▼▼▼
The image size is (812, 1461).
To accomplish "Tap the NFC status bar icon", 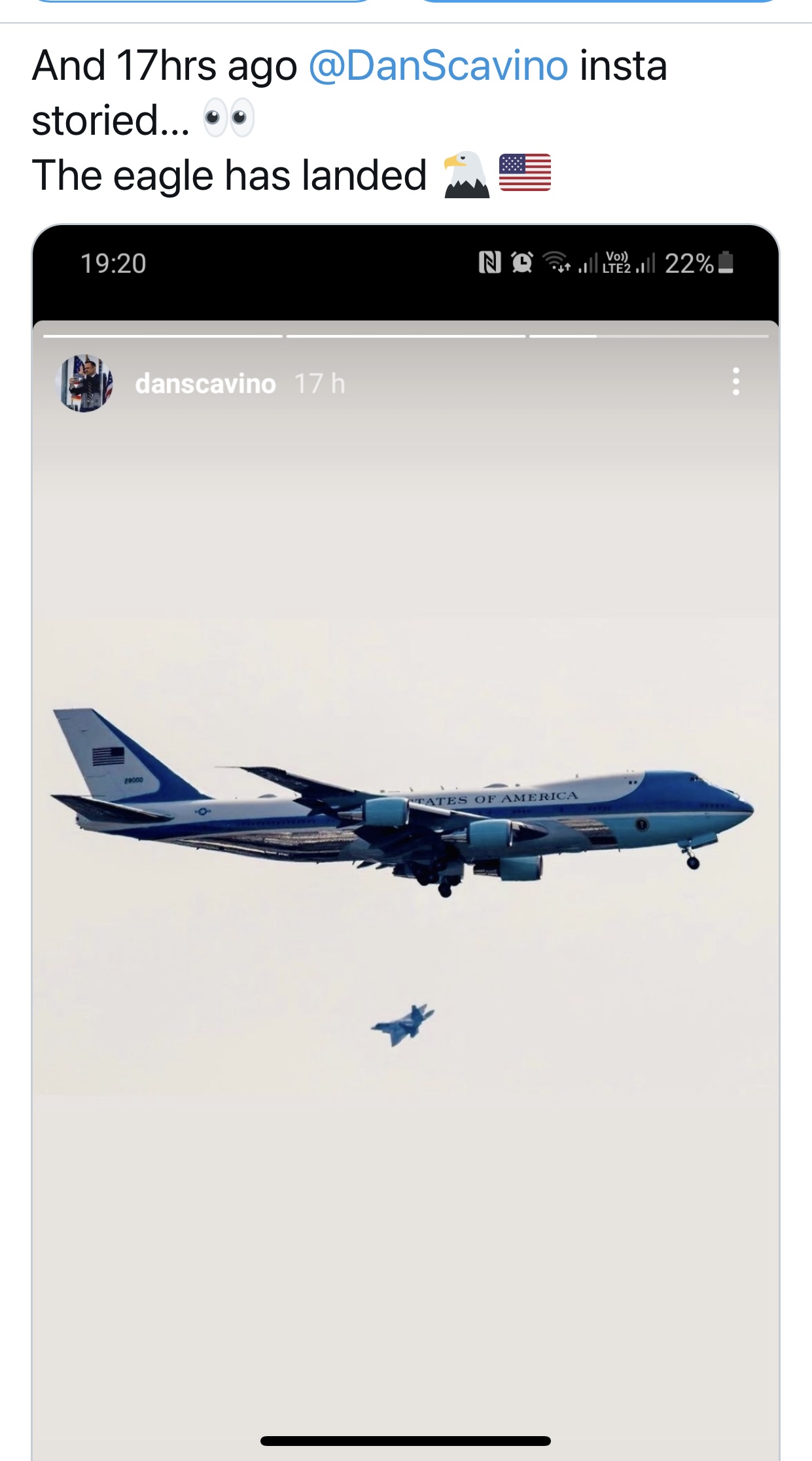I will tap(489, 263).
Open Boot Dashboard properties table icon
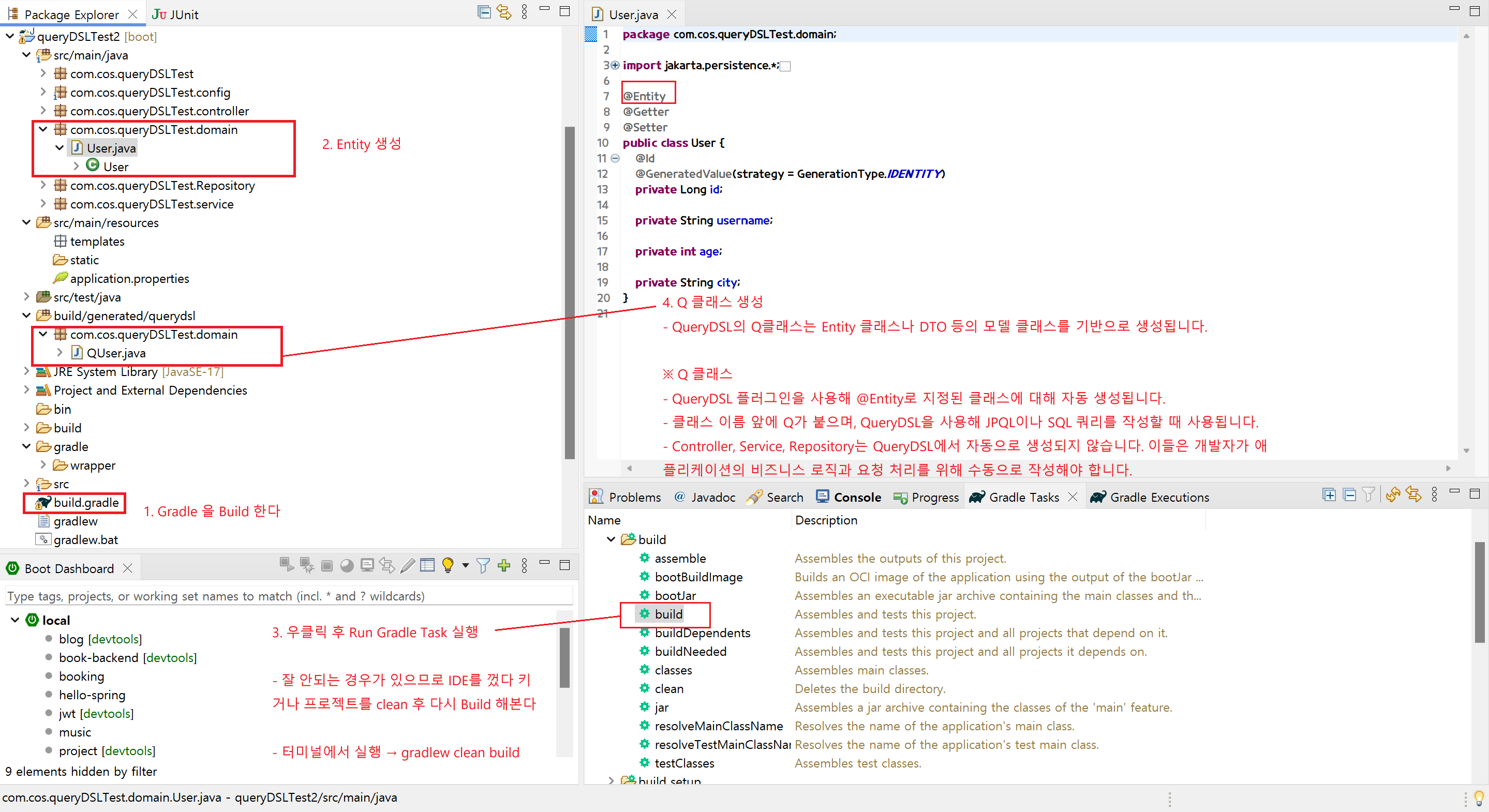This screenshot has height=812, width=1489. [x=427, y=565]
▲▲▲
▼▼▼
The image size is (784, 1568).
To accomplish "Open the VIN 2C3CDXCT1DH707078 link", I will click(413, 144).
▲▲▲
▼▼▼
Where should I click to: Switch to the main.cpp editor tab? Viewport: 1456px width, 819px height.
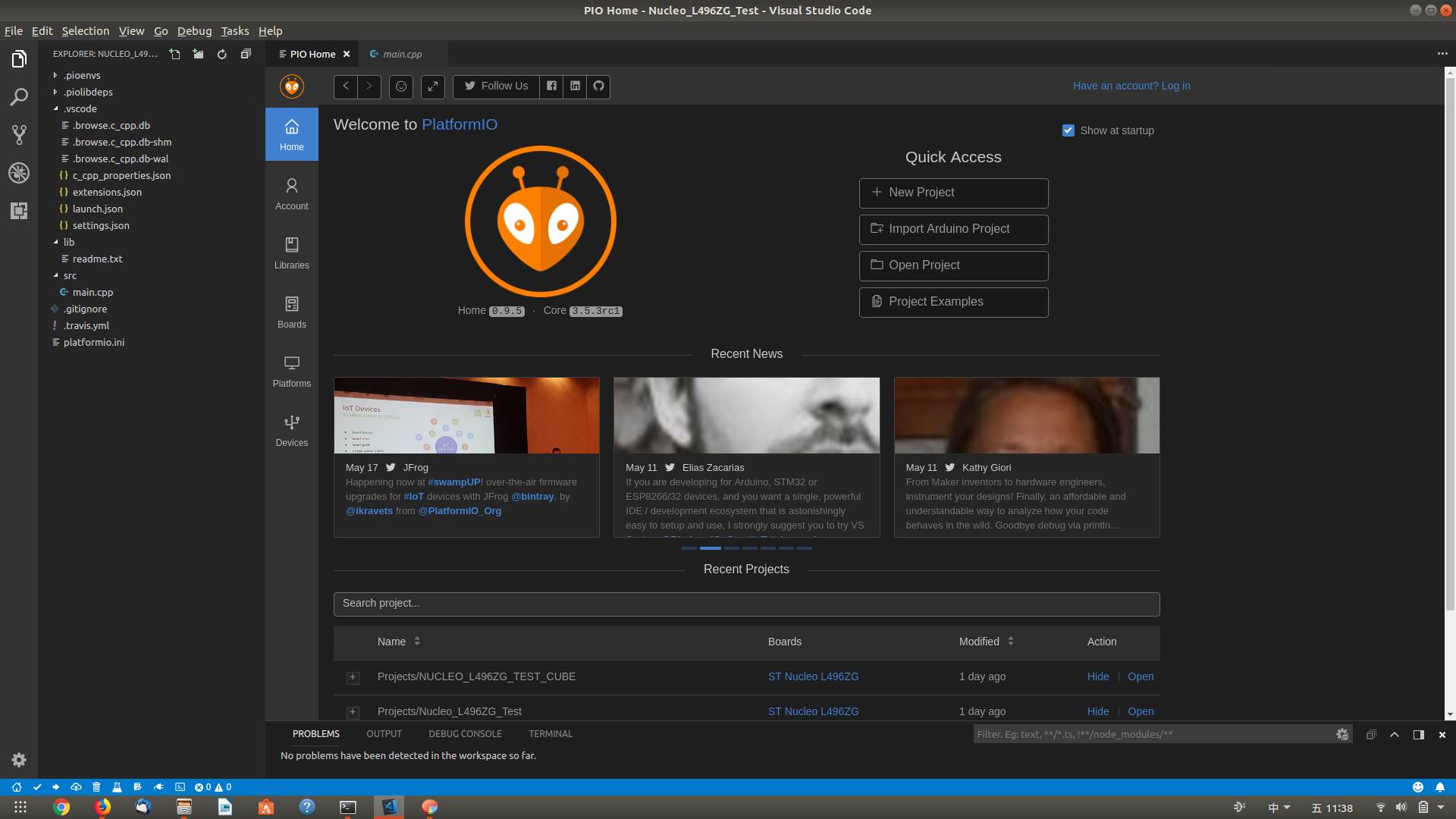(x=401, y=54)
▲▲▲
Please count the lines of the listing above that contain the word "Open" and give only that number.

2